Women’s football has grown in profile and popularity, with more female role models for young girls to look up to and emulate.@Niamh_Fahey1, @VirgilvDijk and the next generation discuss their own personal journey to becoming footballers.#EachforEqual #EveryMoment #StandRed pic.twitter.com/CE2Elw4Uxy
— Liverpool FC Women (@LiverpoolFCW) March 8, 2020
The two and a quarter minutes video, on the surface and for someone who doesn’t know or care anything about the club’s treatment of the Women’s team, is great. Throw in a Men’s superstar, get a couple girls talking about what playing football means to them, get one of the senior members of the Women’s squad. Brilliant, ticks all the boxes, job well done boys.
Knowing, though, that the Women’s team are still left to play with League One resources, even after crosstown rivals Everton literally announced they are set to benefit from increased investment (and that’s just Everton), that they have two matches to make up because they’ve been playing on a League One pitch that hasn’t been replaced in 25 years with a poor drainage system. That they sit in relegation because of lack of investment into resources that their rivals have. We can’t attract top players because we don’t have the same resources that other teams do. It’s the reason why noted Liverpool fan Carli Lloyd chose to play for Manchester City on loan instead, way back in 2017, ahead of the great Exodus.
Liverpool’s efforts all sound a bit hollow.
This is probably a broken record by now. Being a fan of something means calling it out when it’s being problematic and Liverpool’s treatment of their women’s team, as just a promotional tool, has been problematic for some time. And every time they release a video or an article or a photo of a renovated dressing room, looking for praise at how they treat their Women’s team, it is our obligation to call them out on the nature of it.

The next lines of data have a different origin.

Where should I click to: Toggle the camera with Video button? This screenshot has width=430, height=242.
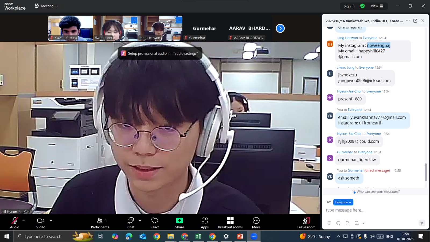pyautogui.click(x=41, y=222)
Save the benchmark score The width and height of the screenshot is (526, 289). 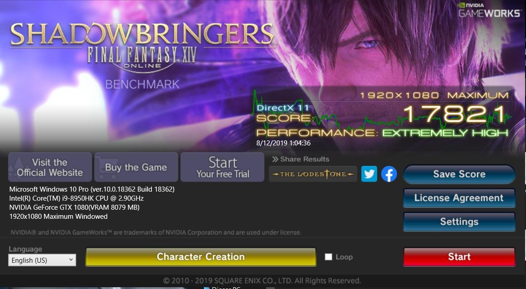click(459, 174)
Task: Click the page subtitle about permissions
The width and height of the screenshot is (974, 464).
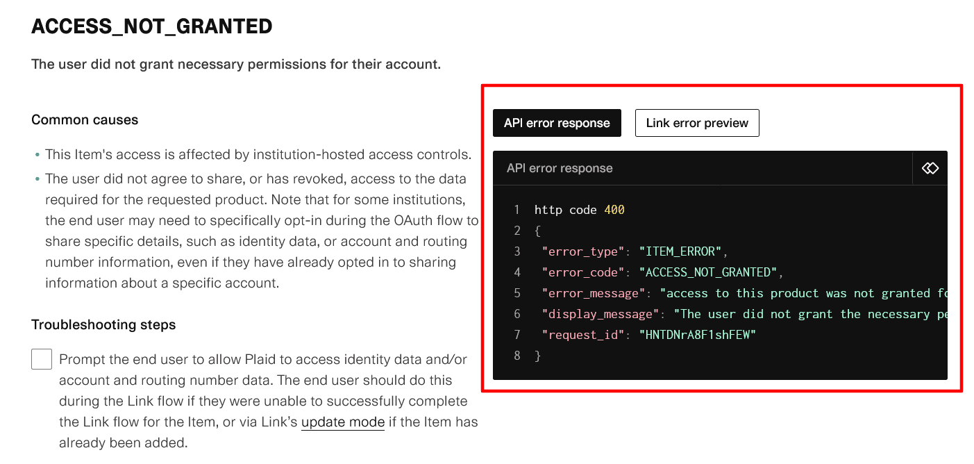Action: [x=236, y=64]
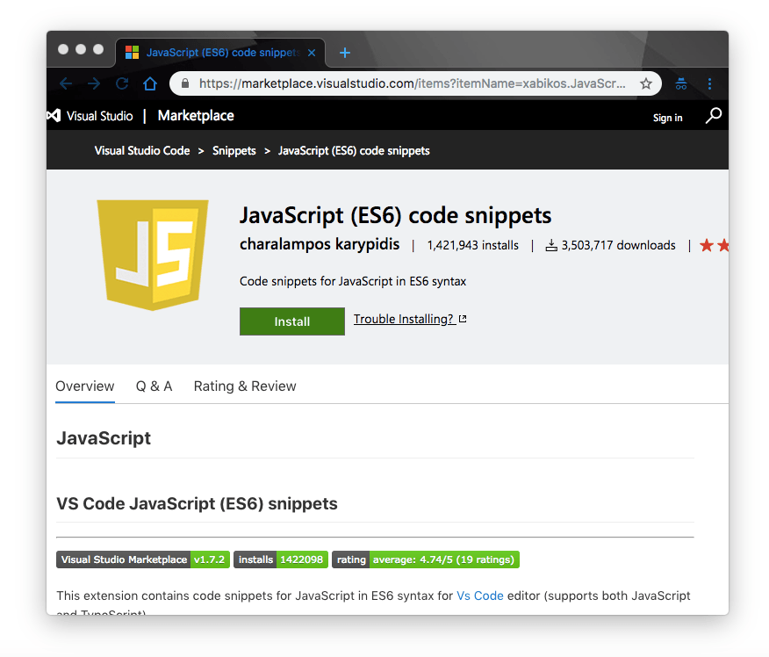Click Sign in at top right

click(x=667, y=118)
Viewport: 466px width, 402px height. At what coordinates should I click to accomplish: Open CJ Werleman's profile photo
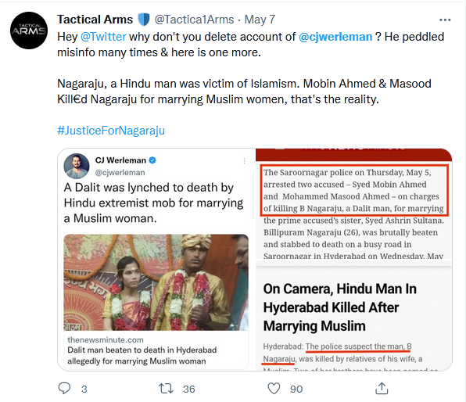[x=77, y=166]
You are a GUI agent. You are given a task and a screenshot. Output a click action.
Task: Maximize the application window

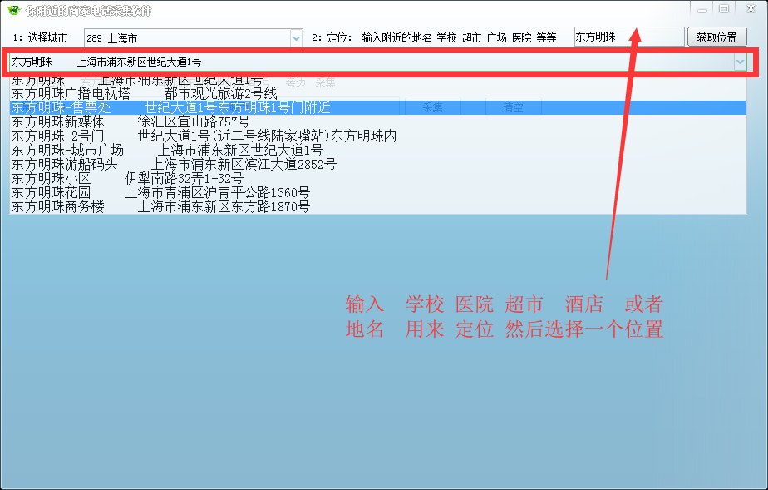coord(724,9)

Liverpool used to pride itself on having the first fully professional team in the Women’s Super League. Now, even their captain Sophie Bradley-Auckland splits her time between the team, her job as a manager in a rest home, and being a mother. Which shouldn’t be the case, at all, if the clubs were even attempting to be equal. Jordan Henderson doesn’t have to worry about anything other than football, because he’s paid exorbitantly for it.

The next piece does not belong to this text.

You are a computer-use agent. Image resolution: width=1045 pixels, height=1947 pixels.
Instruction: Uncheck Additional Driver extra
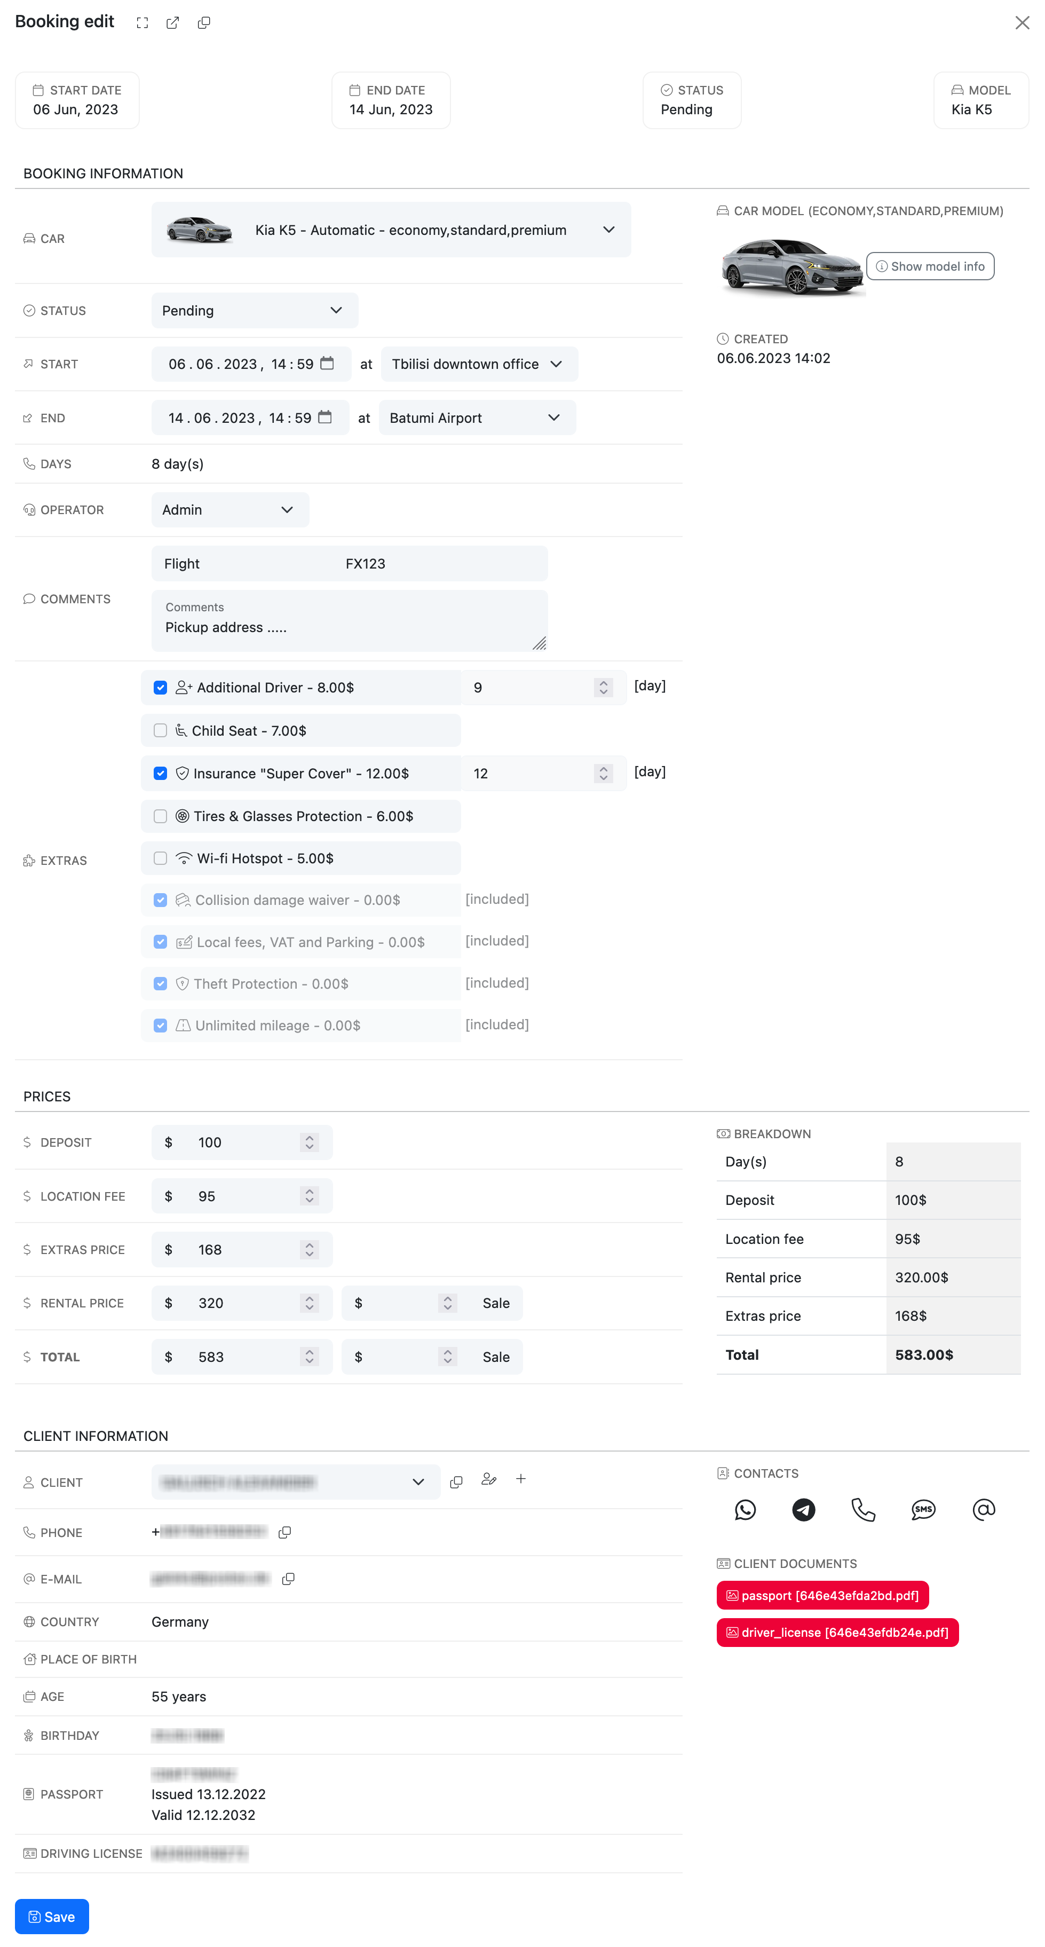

Everything about this - from the video, the tweet on the Women’s account only being retweeted onto the Men’s account, the hashtag #EachForEqual, Virgil Van Dijk not saying anything about Women’s football specifically except “football is for everyone” - is a massive slap in the face of every Women’s team fan that knows exactly what’s going on.
They maybe would’ve been better off not releasing anything at all.